### Set tasks:
**a)** In the pumpkin cheesecake bars recipe, what pan size is suggested for thinner bars?
**b)** List every ingredient named in Step 4 of the pumpkin cheesecake bars recipe.
**c)** Write what comes next in the pumpkin cheesecake bars recipe, picking up after its last step.

See recipe card below for a full list of ingredients and measurements.
Substitutions & Variations
- Make your own pumpkin pie spice instead of using store-bought. This lets you find the perfect blend of spices for your own tastebuds!
- If you can't get your hands on Lifeway Farmer Cheese, substitute equal amounts of cream cheese.
- Use a Biscoff cookie crust or pie crust in place of the graham cracker crust.
- If you prefer thinner bars, use a 9x9 inch pan.
This recipe has not been tested with other substitutions or variations. If you replace or add any ingredients, please let us know how it turned out in the comments below!
🎃 Have leftover pumpkin puree to use up? Try my chocolate pumpkin muffins and pumpkin spice coffee cake! They're perfect for fall brunch and dessert!
How to Make Pumpkin Cheesecake Bars
Step 1: Chop graham crackers, sugar, cinnamon, and melted butter in a food processor until it resembles wet sand.
Step 2: Press the crumb mixture into a parchment-lined 8x8 inch metal pan, and bake at 350°F for about 8 minutes. Remove from the oven and let cool while making the filling.
Step 3: Whisk the pumpkin puree and pumpkin pie spice together in a medium bowl.
Step 4: In a separate bowl, mix the room temperature farmer cheese and cream cheese until smooth. Mix in the sugar, sour cream, vanilla extract, and eggs until combined.
Step 5: Stir 1 cup of the cheesecake mixture into the spiced pumpkin puree.
Step 6: Alternately layer the vanilla and pumpkin cheesecake fillings over the mostly cooled crust. Then swirl the top with a butter knife.

### Information supplied:
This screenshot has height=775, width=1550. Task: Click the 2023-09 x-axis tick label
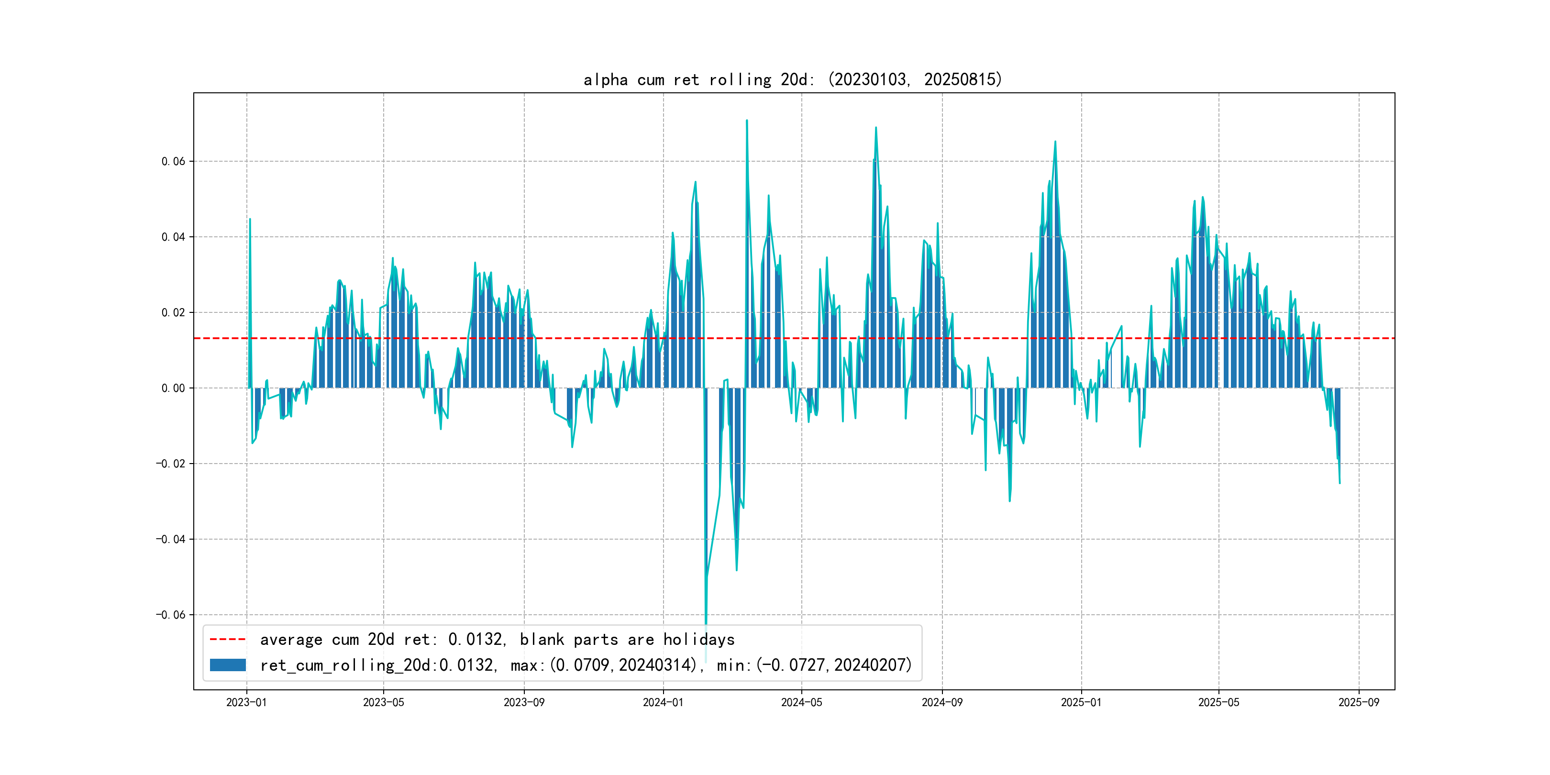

### Task answers:
**a)** A 9x9 inch pan.

**b)** Farmer cheese, cream cheese, sugar, sour cream, vanilla extract, and eggs.

**c)**
Step 7: Bake for about 35-40 minutes until the edges are set and the center is slightly jiggly. Then turn off the oven, crack the oven door open, and let the cheesecake stay in the oven for 20 minutes.
Step 8: Let the cheesecake cool to room temperature for 1-2 hours, then chill in the fridge for at least 2 hours before slicing and serving.
Expert Baking Tips
- Don't over-mix or over-bake the cheesecake bars! Doing so can cause the top to crack. Leaving the bars in the oven after turning it off also helps prevent this by slowly cooling the bars. No worries if it does crack, though - it'll still be delicious!!
- Use full-fat ingredients at room temperature for the creamiest cheesecake bars.
- Let the cheesecake cool in the oven, at room temperature, and in the fridge for the best texture and flavors. Don't skip these steps!
- Create a parchment paper sling, leaving a few inches of overhang on opposite sides of your pan. This makes it easy to lift the bars out of the pan.
Common Questions
No - these ingredients are not interchangeable. Pumpkin pie filling already has spices and sugar in different quantities so should not be substituted.
It's a blend of baking spices that are traditionally used in pumpkin pie. It typically includes cinnamon, allspice, nutmeg, clove, and ginger.
The edges of the bars should be set and the center should have a slight jiggle to it.
Yes, I would not recommend skipping this step. It helps ensure a smooth texture and lets the flavors develop.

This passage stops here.